I argue that, although it is less true in 5e, it is still the case. Especially because casters have the tremendous upside of versatility. And in my opinion, it will always be the case because of the fantasy of swords and magic that we have in our heads.
If by 'we' we mean 'people who have played D&D for a long time,' sure, I suppose so.
Dreams&Pixies said:
As long as d&d has such high-fantasy magic, the gap between fighters and wizards is unlikely to ever be bridged.
You say 'as long as,' but the gap's already been bridged. In 4e the Fighter & Wizard were reasonably balanced.

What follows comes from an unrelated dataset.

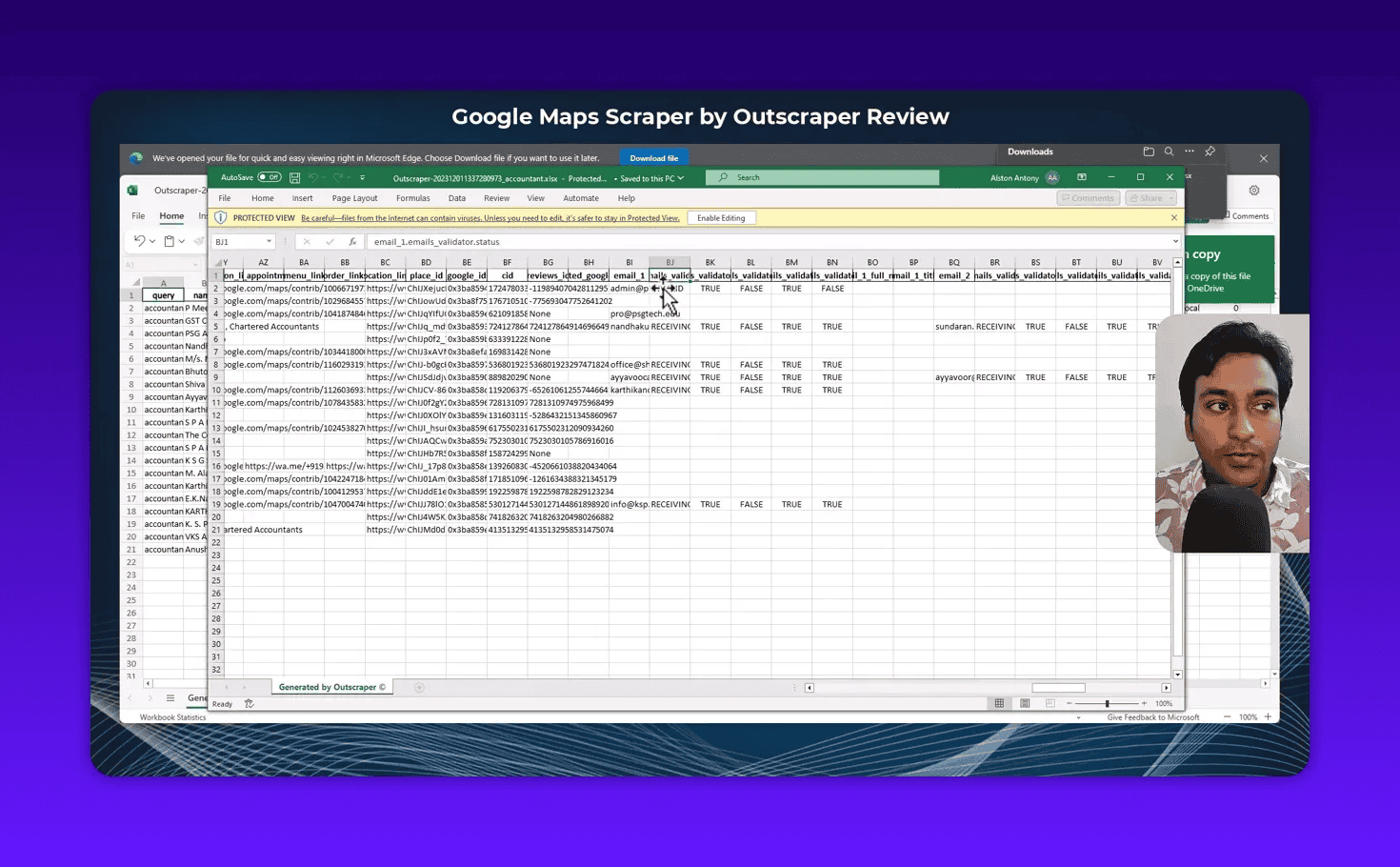Click the Enable Editing button

[x=721, y=217]
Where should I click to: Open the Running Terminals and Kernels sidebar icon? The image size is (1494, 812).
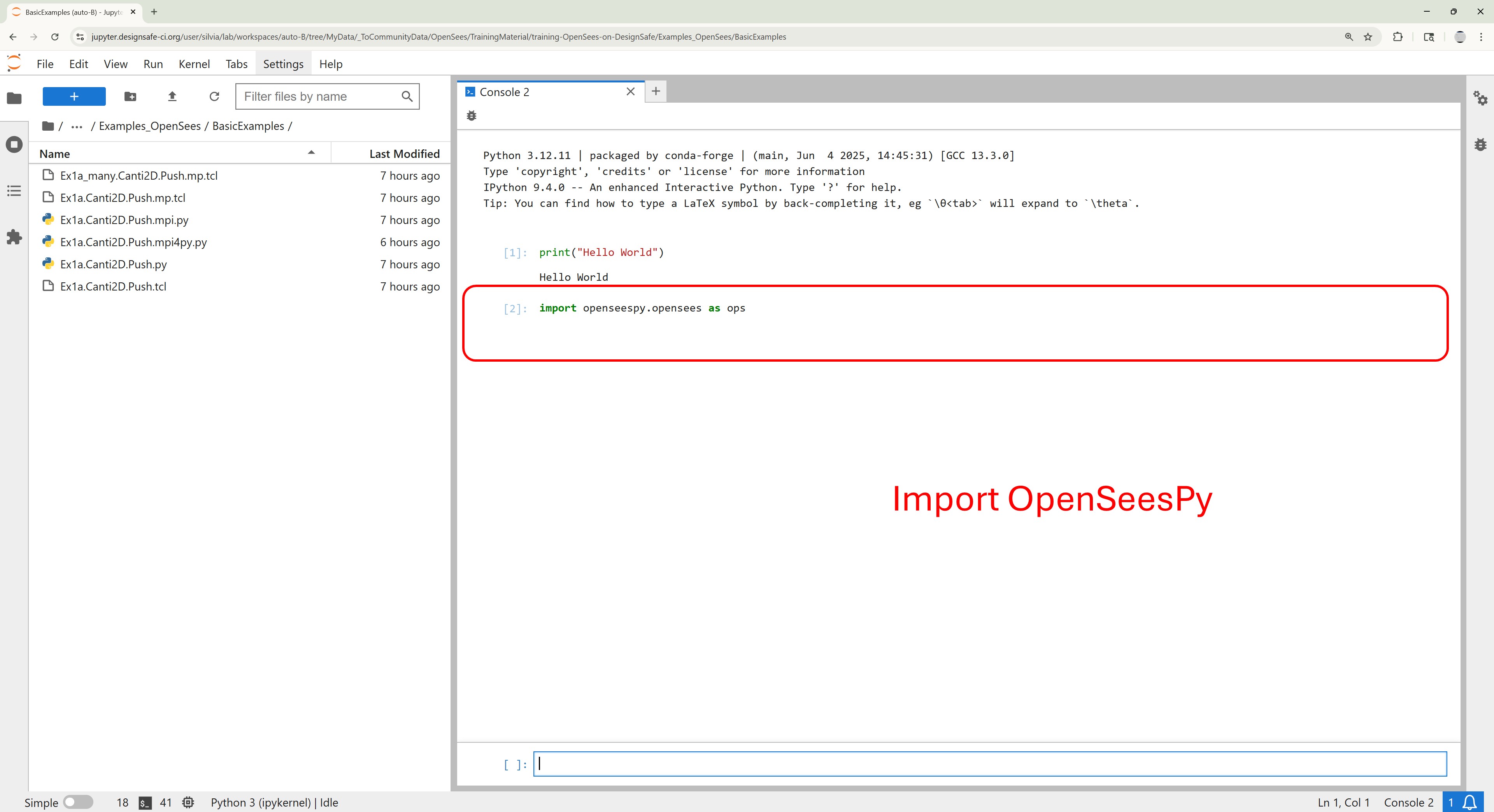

5e did not restore LFQW entirely. It restored part of the lavish spell progression to wizards while taking away virtually all limited-resource abilities from the Fighter, but it also scaled spells with slots rather than caster level. And, it also restored the 1e fighter's multiple attacks, problematic in their own way.
OTOH, 5e scales save DCs with character levels when 3.x scaled saves with slot level, and TSR era D&D didn't scale save DCs, at all.
The 5e fighter improves with level, basically, about every 5th level he gets an extra attack, that's the main thing. It's nothing to sneeze at, it's 'linear,' though any damage bonus he gets is essentially multiplied by the number of attacks. The wizard also scales his cantrips every 5 levels, and they start out, and stay, weaker in terms of DPR than extra attacks, and there's not a lot of bonuses available to add to them. There's more of a range of what cantrips can do than what weapons can do, but it's not huge, so on the at-will side there's this gap between the two. Spells fill in that gap.
At first, two 1st level spell slots do so, and it goes up from there. It takes the wizard's higher level slots to really step up and deliver excess damage to make up for the difference between cantrips & extra attack over a full 6-8 encounter day, so if the wizard only ever got 2 or 3 of his top slots, it'd probably just end there. But, of course, he keeps his lower level slots, which stop mattering so much for DPR purposes but still give him ever-growing added versatility. Then there's rituals.
Thus, the wizard stays Tier 1 as it was in 3.5, while the fighter, as a competent DPR specialist rises to Tier 4 - or even with judicious use of backgrounds & feats to expand out-of-combat competence, arguably Tier 3 (purists might point out that 'builds' aren't supposed to factor into Tier).